ImageCritic builds on a DiT-based editing backbone, leveraging multimodal attention for spatial and semantic fusion of text and image tokens. The architecture introduces two principal innovations:

Attention Alignment Loss (AAL): Supervised via region masks, AAL disentangles and aligns the attentional focus between the reference and input branches at the level of double-stream layers. This promotes effective identification and localization of regions requiring restoration, circumventing the prevalent issue of coupled/conflicting attentional cues that leads to suboptimal corrections.
Figure 3: Attention visualization showcasing improved disentanglement after applying attention alignment loss, enabling more precise localization in fine-grained regions.
Detail Encoder (DE): A coupling mechanism that integrates image-specific representations into the text trigger tokens, resolving ambiguities and enhancing prompt conditioning when handling structurally divergent inputs. This ensures robust reference-image understanding and correct object association during correction steps.
Figure 4: Demonstrates the necessity of the detail encoder for accurate correspondence recovery when structural discrepancies exist between input and reference images.

Additionally, ImageCritic is embedded in a fully automated multi-agent chain, orchestrating sub-tasks from inconsistency detection, region localization, reference retrieval, to iterative correction. The agent framework supports both autonomous and human-in-the-loop operation, adapting the correction workflow interactively for complex real-world scenarios.

Figure 5: Illustration of the multi-agent image correction workflow, delineating detection, matching, and iterative patch restoration steps.

Experimental Results

ImageCritic demonstrates robust quantitative and qualitative gains across several open-source and closed-source generation pipelines (XVerse, Dreamo, MOSAIC, Uno, Qwen-Image, NanoBanana, GPT-Image). The method substantially improves metrics for CLIP image similarity, DINO, and DreamSim scores on both CriticBench and DreamBench++, consistently outperforming comparative baselines for detail restoration and overall coherence.

Figure 6: Visual comparisons show superior local consistency after correction by ImageCritic across different generative models.

Figure 7: Robust generalization examples highlighting style and illumination preservation in diverse viewpoints, categories, and stylizations.

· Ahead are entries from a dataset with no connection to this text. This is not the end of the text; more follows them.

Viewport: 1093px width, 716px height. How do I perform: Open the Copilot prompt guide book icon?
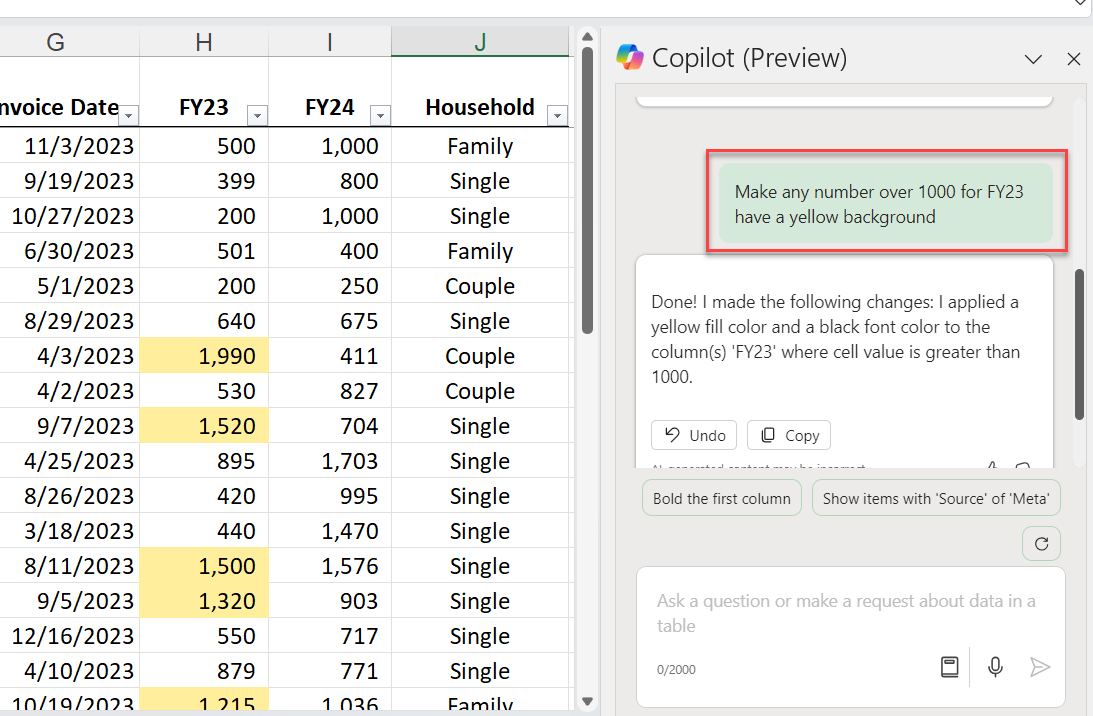[947, 666]
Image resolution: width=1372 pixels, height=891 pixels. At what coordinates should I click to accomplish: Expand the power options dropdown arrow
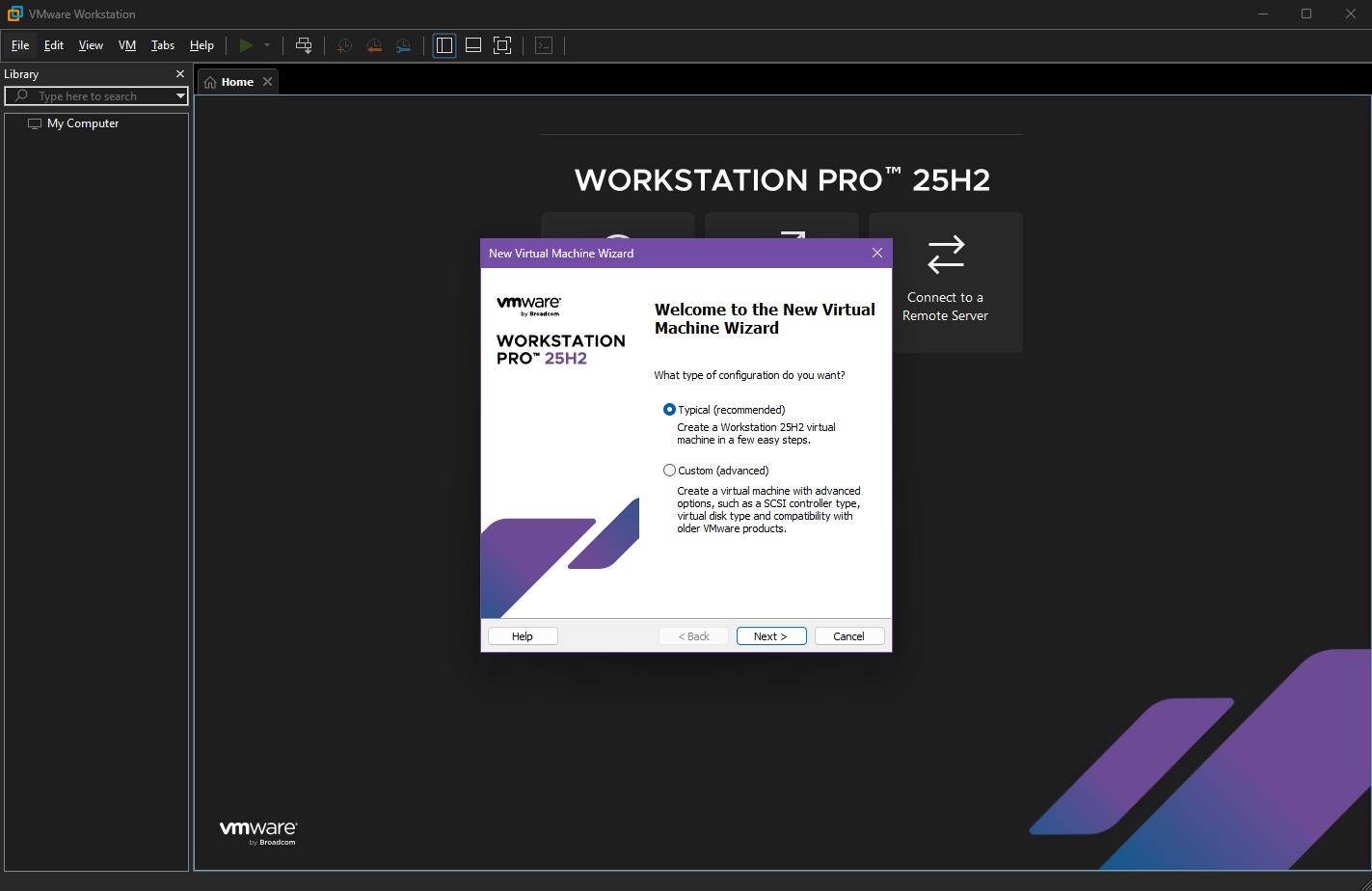[x=267, y=45]
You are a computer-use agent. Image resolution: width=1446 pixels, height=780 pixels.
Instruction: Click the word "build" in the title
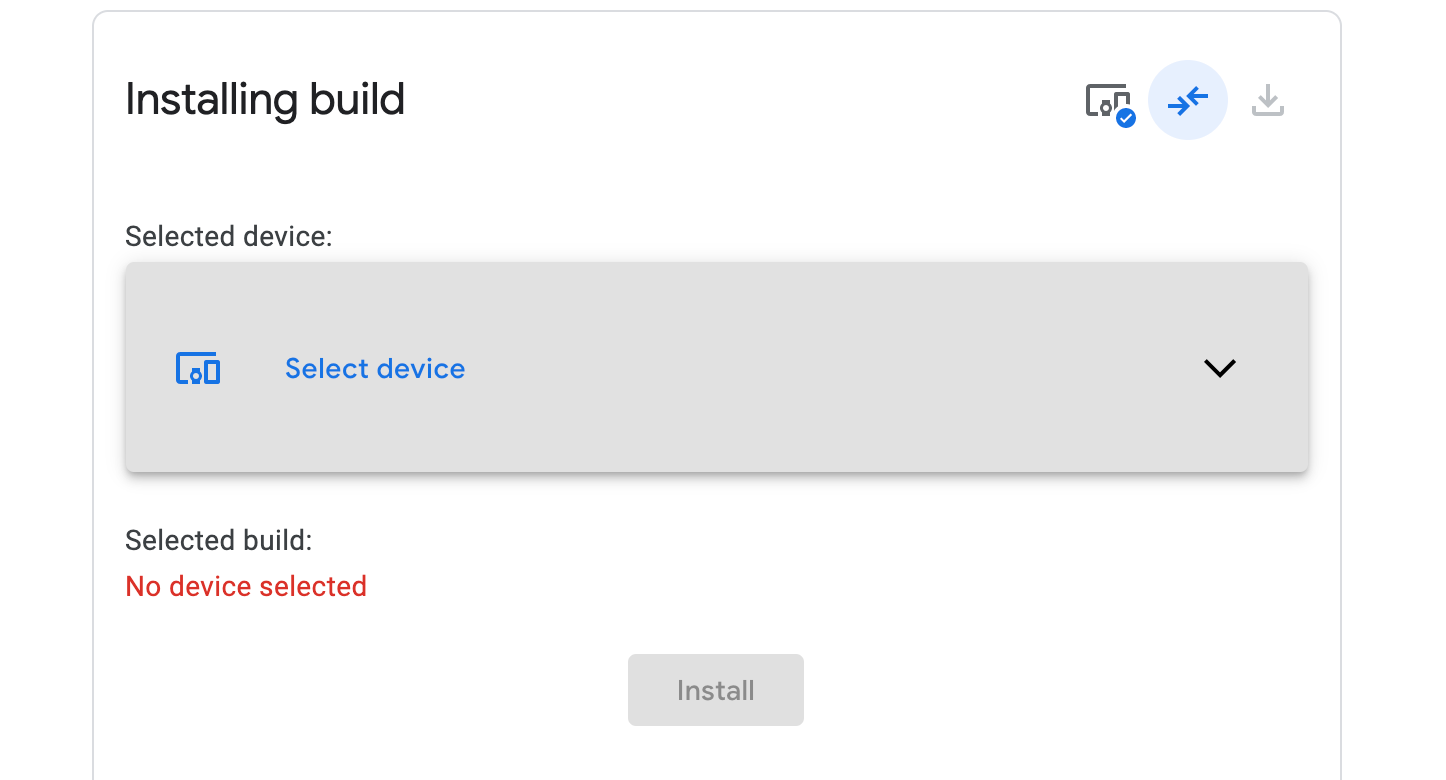(357, 100)
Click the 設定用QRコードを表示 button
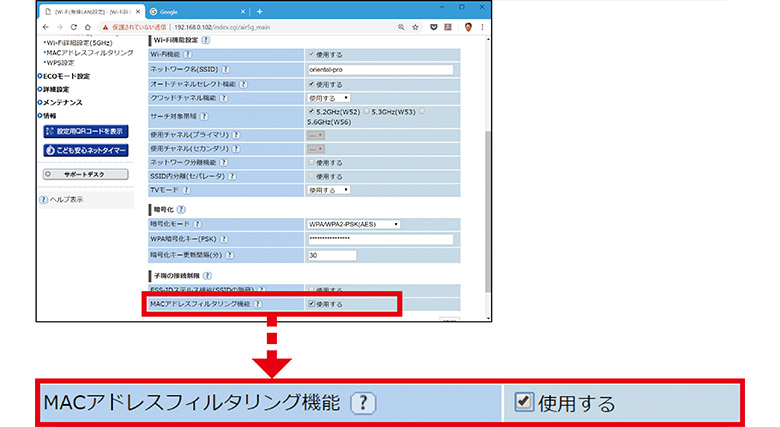The image size is (780, 427). 85,131
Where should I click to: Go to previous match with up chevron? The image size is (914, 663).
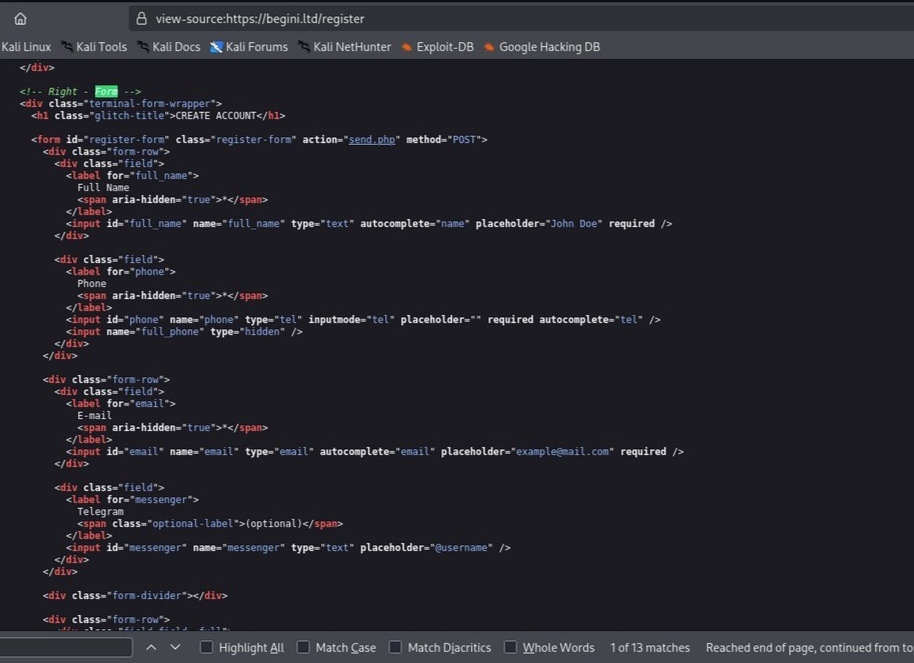pyautogui.click(x=151, y=647)
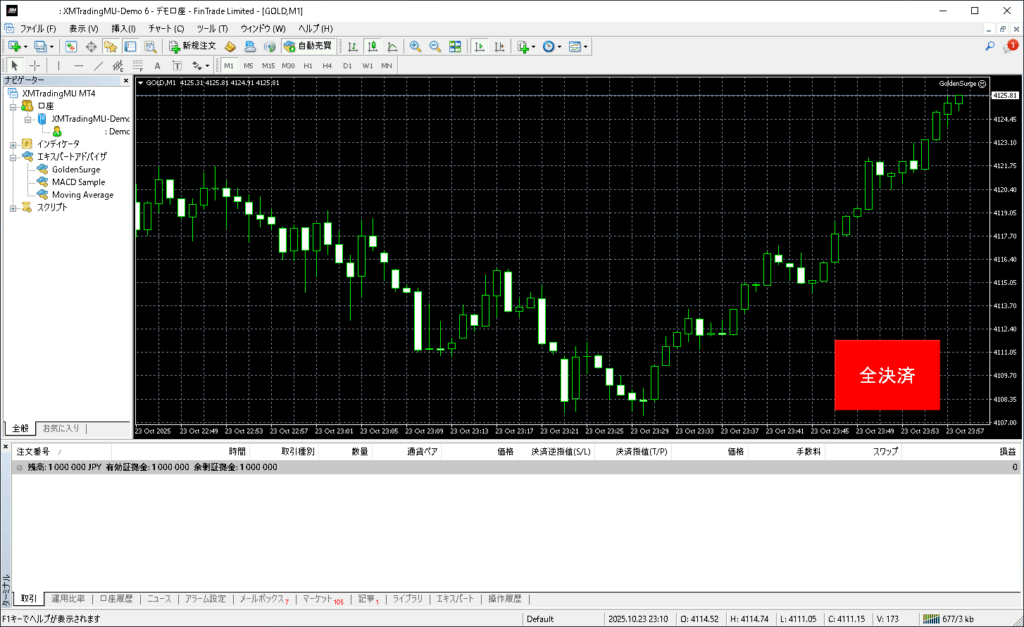
Task: Click the zoom in magnifier icon
Action: coord(415,46)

Ablation studies confirm the synergistic contribution of both Attention Alignment Loss and Detail Encoder. Isolated addition of either yields incremental improvements, but their combination leads to further substantial gains in fine-grained consistency scores.

Agent-Based Localization and Correction

The agent chain's efficacy for automated region localization is validated by mean IoU of 75.3% and mAP@50 of 88.4% against human-labeled ground truth, indicating high accuracy in bounding box prediction and patch selection.

Implications and Future Directions

The introduction of ImageCritic and its underlying dataset represents a substantial step toward solving fine-grained consistency challenges in image generation. The reference-guided correction approach is highly extensible, permitting integration into existing generative systems as an automated post-processing step. The deep multimodal attention mechanisms, coupled with adaptive agent workflows, suggest future applicability in broader domains—multilingual document layout correction, real-world product visualization, and personalized editing workflows. Extensions might target generative video correction and continuous multimodal content streams, leveraging similar reference-guided, region-level alignment strategies.

Conclusion

ImageCritic sets a new benchmark for reference-guided correction of generative image inconsistencies, combining a rigorously constructed dataset, advanced attention alignment, and agent-based automation. Extensive evaluation confirms its effectiveness in restoring detail fidelity and maintaining structural coherence, with substantial improvement over prevailing approaches. The methodology and dataset offer substantive resources and paradigms for future high-consistency generative modeling research.

Figure 8: Additional visual results illustrate the method’s robustness for multilingual, multi-scene image correction, corroborated by text recognition alignment using OCR outputs.